▶ _Consigne_: Rédigez la suite de la présentation de « Tous les soleils », de Philippe Claudel, à partir de sa dernière phrase.

TOUS LES SOLEILS, de Philippe Claudel
Alessandro Regazzoni est professeur de musique baroque, il habite Strasbourg avec sa fille Irina et son frère Luigi. Alessandro est veuf, la maman d’Irina étant morte dans un accident cinq mois après la naissance de leur petite fille, c’est aussi à cette époque que son frère les a rejoint.
C’est un numéro ce frère = anarchiste, ayant décidé de demander l’asile politique car, pour lui, un pays dirigé par Berlusconi est tout sauf une démocratie – d’ailleurs il ne sortira plus de l’appartement tant que Berlusconi sera au pouvoir …
Son interlocutrice privilégiée est la factrice à qui il expose ses théories, tout comme à sa nièce d’ailleurs, ce qui lui vaut quelques homériques disputes avec son frère. Déjà qu’il n’arrive pas à gérer le fait que son « bébé » grandisse, si en plus son frère l’incite à la rébellion !
Oui il se révolte le « bébé » - Irina a 15 ans, elle adore son père mais il devient pesant sur ses jeunes épaules. Sa maman, elle ne l’a pas beaucoup connue, et ce fantôme tant chéri lui pèse aussi parfois, elle voudrait vivre Irina, s’amuser, voir son père revivre. Son père qui pète un câble lorsqu’il la voit avec un garçon ou qui veut encore lui acheter ses sous-vêtements !!!!

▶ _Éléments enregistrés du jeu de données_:

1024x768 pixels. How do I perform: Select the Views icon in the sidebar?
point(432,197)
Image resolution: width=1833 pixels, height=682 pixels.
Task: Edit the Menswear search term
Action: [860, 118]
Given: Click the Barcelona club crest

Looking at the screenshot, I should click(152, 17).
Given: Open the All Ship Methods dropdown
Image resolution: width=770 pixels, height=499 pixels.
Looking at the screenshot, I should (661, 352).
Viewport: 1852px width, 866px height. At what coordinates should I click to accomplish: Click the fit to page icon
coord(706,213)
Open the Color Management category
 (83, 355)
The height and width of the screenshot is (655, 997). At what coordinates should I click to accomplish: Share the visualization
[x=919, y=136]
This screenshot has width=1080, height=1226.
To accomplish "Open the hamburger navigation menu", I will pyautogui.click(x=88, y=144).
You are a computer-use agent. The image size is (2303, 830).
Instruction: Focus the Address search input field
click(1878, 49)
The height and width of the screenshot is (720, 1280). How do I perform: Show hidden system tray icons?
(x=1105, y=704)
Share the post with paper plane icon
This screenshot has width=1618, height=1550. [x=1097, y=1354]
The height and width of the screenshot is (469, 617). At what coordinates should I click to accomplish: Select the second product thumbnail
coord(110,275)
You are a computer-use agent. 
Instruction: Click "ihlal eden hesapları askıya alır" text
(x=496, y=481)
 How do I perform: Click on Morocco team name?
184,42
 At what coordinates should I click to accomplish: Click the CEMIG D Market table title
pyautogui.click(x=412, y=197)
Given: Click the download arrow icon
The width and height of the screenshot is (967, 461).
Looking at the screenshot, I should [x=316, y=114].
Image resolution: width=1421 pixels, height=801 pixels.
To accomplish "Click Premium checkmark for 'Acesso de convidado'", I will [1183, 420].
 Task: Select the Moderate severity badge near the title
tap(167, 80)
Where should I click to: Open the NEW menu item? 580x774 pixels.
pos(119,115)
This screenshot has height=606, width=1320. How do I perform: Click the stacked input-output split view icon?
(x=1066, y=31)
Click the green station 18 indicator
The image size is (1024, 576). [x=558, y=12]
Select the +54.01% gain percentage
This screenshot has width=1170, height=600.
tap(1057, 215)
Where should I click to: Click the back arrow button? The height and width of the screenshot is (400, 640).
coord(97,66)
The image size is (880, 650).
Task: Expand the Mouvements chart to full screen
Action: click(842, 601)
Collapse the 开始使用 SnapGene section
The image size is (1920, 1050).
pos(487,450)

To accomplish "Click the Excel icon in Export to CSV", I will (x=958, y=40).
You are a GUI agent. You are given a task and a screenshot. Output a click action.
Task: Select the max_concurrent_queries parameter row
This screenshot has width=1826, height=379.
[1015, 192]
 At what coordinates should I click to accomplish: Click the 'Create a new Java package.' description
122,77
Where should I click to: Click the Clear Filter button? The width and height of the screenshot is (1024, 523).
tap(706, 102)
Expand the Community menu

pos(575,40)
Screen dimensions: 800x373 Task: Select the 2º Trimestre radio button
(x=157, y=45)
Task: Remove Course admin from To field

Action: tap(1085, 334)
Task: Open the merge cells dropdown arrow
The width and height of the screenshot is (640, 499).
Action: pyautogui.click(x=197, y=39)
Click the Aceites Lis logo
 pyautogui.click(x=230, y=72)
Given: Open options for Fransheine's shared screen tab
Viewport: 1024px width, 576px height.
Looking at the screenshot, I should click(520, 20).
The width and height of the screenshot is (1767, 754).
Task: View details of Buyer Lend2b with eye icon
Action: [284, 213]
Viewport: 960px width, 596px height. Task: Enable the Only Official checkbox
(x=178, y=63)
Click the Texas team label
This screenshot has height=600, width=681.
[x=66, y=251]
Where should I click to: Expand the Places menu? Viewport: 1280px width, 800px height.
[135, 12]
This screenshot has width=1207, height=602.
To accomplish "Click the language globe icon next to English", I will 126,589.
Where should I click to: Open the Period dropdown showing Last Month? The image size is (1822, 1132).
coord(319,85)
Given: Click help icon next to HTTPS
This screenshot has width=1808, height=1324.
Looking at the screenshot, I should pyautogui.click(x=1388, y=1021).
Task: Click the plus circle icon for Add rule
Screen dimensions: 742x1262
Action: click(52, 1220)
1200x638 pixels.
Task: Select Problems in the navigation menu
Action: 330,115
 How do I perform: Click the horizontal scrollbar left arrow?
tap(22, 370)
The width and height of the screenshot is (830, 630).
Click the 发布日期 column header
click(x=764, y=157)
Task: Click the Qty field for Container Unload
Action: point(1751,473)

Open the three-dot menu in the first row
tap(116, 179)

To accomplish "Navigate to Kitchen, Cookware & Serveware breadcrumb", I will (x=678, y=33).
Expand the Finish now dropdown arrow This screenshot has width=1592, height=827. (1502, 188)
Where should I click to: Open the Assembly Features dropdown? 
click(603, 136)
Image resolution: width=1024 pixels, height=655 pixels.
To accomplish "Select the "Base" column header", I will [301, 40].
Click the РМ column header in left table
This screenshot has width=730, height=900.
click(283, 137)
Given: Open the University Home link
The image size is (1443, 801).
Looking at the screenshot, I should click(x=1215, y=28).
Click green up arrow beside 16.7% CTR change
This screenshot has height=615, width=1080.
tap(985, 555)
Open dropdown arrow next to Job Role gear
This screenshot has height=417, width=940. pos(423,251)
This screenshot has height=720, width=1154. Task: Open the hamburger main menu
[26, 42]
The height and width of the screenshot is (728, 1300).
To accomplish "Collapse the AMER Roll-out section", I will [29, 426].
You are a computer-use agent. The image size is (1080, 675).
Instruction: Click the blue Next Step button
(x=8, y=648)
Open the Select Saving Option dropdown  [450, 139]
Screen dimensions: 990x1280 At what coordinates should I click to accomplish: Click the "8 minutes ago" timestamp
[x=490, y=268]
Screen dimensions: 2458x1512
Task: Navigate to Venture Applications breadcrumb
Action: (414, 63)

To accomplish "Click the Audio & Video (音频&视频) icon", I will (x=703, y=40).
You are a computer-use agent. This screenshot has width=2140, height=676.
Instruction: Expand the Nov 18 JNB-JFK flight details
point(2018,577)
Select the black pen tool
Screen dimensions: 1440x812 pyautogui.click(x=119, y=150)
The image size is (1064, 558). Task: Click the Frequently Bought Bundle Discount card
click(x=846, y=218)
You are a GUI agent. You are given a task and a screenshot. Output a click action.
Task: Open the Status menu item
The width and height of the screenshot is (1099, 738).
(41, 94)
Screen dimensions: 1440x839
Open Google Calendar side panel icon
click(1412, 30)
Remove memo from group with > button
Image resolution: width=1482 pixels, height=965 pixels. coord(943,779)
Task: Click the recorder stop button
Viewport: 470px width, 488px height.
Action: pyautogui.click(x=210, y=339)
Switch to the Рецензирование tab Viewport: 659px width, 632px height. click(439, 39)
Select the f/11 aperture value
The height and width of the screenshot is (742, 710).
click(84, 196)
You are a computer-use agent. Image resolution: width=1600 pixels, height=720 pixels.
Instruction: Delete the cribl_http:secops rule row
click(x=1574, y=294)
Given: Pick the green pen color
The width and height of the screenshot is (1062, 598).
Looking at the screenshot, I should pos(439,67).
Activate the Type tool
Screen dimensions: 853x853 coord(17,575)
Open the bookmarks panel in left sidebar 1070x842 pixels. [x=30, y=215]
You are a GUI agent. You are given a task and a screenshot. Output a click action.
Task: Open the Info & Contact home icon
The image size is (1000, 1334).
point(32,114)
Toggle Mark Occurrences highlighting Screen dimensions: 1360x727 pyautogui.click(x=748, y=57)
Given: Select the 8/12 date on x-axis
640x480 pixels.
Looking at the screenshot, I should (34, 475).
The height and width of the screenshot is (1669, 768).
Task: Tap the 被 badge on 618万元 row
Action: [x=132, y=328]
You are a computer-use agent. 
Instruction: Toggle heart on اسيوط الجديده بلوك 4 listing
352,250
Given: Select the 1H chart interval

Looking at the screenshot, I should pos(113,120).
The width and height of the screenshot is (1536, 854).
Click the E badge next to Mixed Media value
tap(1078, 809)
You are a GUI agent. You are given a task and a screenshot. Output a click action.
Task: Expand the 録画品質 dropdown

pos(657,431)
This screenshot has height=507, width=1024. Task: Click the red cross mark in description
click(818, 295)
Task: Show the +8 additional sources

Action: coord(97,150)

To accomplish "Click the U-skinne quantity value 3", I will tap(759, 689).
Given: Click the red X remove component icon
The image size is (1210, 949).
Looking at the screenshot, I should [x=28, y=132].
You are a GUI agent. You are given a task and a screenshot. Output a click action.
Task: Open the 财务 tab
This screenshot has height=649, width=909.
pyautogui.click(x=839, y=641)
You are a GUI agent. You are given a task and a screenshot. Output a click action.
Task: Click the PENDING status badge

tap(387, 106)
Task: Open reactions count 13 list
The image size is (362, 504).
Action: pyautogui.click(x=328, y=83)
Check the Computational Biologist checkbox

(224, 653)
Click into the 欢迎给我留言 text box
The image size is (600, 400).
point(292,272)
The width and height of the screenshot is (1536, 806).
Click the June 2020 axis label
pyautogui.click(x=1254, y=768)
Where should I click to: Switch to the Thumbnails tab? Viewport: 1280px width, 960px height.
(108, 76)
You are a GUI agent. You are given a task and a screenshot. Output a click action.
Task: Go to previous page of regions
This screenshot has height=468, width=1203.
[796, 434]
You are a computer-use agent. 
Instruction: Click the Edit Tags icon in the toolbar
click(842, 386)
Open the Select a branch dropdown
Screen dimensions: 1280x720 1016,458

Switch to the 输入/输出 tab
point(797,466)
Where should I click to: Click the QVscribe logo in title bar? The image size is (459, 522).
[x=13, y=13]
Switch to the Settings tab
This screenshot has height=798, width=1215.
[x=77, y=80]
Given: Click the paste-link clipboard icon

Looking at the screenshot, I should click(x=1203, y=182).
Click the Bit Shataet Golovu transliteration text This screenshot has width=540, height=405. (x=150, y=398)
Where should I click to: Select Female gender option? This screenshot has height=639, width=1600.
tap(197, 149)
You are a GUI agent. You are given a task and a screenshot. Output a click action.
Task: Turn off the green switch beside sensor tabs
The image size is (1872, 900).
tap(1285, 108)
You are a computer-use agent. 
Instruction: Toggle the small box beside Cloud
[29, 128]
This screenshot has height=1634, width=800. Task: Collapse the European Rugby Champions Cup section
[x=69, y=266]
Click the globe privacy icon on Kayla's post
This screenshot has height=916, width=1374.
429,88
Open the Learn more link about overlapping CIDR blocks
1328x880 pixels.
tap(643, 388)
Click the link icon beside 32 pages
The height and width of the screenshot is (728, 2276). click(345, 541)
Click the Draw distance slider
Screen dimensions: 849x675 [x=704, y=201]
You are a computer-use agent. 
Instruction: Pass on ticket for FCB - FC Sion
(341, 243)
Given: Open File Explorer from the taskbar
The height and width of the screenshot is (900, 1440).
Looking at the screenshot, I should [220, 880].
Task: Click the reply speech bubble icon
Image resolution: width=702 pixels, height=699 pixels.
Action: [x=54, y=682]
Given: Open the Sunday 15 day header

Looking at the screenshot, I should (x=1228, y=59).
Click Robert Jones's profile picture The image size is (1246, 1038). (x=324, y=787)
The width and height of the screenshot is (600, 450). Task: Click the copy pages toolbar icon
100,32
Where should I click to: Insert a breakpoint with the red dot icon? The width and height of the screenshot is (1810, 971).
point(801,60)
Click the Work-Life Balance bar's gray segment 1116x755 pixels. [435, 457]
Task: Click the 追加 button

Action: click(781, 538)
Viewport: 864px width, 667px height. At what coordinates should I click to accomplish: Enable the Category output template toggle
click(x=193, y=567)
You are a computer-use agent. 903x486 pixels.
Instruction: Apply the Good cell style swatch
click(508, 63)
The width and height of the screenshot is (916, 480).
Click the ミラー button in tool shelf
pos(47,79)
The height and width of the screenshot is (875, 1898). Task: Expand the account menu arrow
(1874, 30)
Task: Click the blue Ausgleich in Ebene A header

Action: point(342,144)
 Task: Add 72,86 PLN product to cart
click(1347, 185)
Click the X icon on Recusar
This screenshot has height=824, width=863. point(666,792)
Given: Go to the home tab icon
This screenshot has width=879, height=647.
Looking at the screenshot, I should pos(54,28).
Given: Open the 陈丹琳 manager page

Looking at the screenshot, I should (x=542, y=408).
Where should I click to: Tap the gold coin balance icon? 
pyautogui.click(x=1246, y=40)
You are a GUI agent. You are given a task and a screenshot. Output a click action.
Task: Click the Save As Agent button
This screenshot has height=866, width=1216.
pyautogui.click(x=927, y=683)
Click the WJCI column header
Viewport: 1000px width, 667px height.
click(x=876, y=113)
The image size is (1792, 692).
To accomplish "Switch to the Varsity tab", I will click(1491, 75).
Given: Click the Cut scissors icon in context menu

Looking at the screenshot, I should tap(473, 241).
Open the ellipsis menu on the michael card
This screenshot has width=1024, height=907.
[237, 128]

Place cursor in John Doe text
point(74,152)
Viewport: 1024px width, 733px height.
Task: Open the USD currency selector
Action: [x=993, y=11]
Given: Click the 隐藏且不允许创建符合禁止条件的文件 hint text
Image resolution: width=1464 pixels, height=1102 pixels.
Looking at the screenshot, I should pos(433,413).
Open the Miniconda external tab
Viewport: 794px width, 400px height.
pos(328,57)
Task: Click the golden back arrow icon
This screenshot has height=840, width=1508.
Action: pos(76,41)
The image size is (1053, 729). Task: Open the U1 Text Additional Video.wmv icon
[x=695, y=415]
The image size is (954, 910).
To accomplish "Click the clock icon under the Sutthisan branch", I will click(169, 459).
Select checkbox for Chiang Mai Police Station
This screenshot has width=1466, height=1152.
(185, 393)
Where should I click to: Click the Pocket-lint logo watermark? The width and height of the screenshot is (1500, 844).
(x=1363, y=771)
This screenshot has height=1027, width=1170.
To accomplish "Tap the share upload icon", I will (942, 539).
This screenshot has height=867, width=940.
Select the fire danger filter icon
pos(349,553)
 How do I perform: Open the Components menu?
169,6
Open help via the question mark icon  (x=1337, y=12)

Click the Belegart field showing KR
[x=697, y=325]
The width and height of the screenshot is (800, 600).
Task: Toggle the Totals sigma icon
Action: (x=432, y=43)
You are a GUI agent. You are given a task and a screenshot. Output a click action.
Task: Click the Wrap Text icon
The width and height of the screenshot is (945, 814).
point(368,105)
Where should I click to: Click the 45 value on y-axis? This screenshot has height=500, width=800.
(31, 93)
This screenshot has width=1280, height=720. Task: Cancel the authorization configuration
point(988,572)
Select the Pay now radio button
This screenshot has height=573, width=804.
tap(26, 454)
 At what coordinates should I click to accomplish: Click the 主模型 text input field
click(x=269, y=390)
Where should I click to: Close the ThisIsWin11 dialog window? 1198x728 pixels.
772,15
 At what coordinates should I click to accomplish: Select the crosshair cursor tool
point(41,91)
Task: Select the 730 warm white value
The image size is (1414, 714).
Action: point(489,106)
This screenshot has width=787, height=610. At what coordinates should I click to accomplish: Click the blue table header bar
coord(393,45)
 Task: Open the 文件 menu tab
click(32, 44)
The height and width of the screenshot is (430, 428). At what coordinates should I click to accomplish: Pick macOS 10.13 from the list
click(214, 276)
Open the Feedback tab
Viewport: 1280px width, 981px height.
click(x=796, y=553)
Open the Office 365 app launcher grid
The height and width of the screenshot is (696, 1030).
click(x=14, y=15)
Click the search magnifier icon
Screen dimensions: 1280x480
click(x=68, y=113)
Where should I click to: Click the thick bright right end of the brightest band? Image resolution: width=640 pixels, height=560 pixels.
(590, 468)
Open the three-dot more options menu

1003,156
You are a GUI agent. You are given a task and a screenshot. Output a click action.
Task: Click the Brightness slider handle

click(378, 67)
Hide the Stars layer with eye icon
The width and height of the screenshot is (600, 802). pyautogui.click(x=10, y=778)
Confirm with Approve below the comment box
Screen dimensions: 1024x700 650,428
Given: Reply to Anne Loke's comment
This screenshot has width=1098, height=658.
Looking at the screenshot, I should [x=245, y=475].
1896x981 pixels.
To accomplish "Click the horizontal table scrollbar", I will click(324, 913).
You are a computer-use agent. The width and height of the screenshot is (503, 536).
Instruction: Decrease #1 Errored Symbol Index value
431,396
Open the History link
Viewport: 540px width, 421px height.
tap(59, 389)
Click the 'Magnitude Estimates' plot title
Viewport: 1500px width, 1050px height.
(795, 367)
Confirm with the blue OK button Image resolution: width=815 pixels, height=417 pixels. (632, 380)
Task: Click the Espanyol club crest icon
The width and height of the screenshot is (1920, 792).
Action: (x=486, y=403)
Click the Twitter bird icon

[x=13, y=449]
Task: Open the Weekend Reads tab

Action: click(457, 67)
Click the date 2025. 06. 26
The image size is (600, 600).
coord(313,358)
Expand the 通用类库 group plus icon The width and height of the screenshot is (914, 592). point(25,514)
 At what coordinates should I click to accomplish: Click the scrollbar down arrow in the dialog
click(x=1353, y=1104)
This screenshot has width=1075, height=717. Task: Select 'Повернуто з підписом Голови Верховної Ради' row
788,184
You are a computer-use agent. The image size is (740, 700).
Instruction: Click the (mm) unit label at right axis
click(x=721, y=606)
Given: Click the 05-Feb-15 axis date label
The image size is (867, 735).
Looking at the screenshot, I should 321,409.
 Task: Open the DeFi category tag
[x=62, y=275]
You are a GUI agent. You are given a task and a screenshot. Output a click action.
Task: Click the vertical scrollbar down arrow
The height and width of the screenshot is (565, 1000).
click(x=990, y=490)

▶ _Zone de réponse_:
D’ailleurs, c’est décidé Luigi et Irina vont lui trouver une bonne amie via les sites de rencontre ! Et toc pour l’enquiquineur !
Heureusement, il y a tout de même autre chose dans la vie d’Alessandro que ses deux-là qu’il adore ; il est lecteur bénévole dans une clinique de soins palliatifs – parmi « ses » malades, il y a Agathe, très belle dame qui sait qu’elle part doucement mais sûrement, ce qui bouleverse aussi Alessandro, comme cette petite fille qui lui demande des contes mythologiques. C’est aux funérailles d’Agathe qu’Alessandro va rencontrer Florence, dont les regrets de ne pas s’être réconciliée avec sa mère vont les rapprocher.
En dehors de cela, Alessandro fait partie d’une chorale de musique baroque et se réunit régulièrement avec une bande de couples de copains avec qui il partage le plaisir du bon vin et une bicoque qui tombe en ruines !
Très – vraiment très – gros coup de cœur pour moi que ce « feelgood movie » à la française, rempli d’amour, de tendresse, de bonne humeur. Une histoire où l’on traite sur un ton faussement léger plein de choses sérieuses et même graves comme la maladie, la mort, le deuil qui comble la vie et ne laisse pas la place pour vivre, plus les conflits parents/enfants à l’adolescence, les conflits mère/fille (où l’affection l’emporte malgré tout), bref une série de sujets qui m’ont réellement interpelée personnellement et que j’ai trouvés merveilleusement exprimés, avec pudeur, avec vérité, sans pathos.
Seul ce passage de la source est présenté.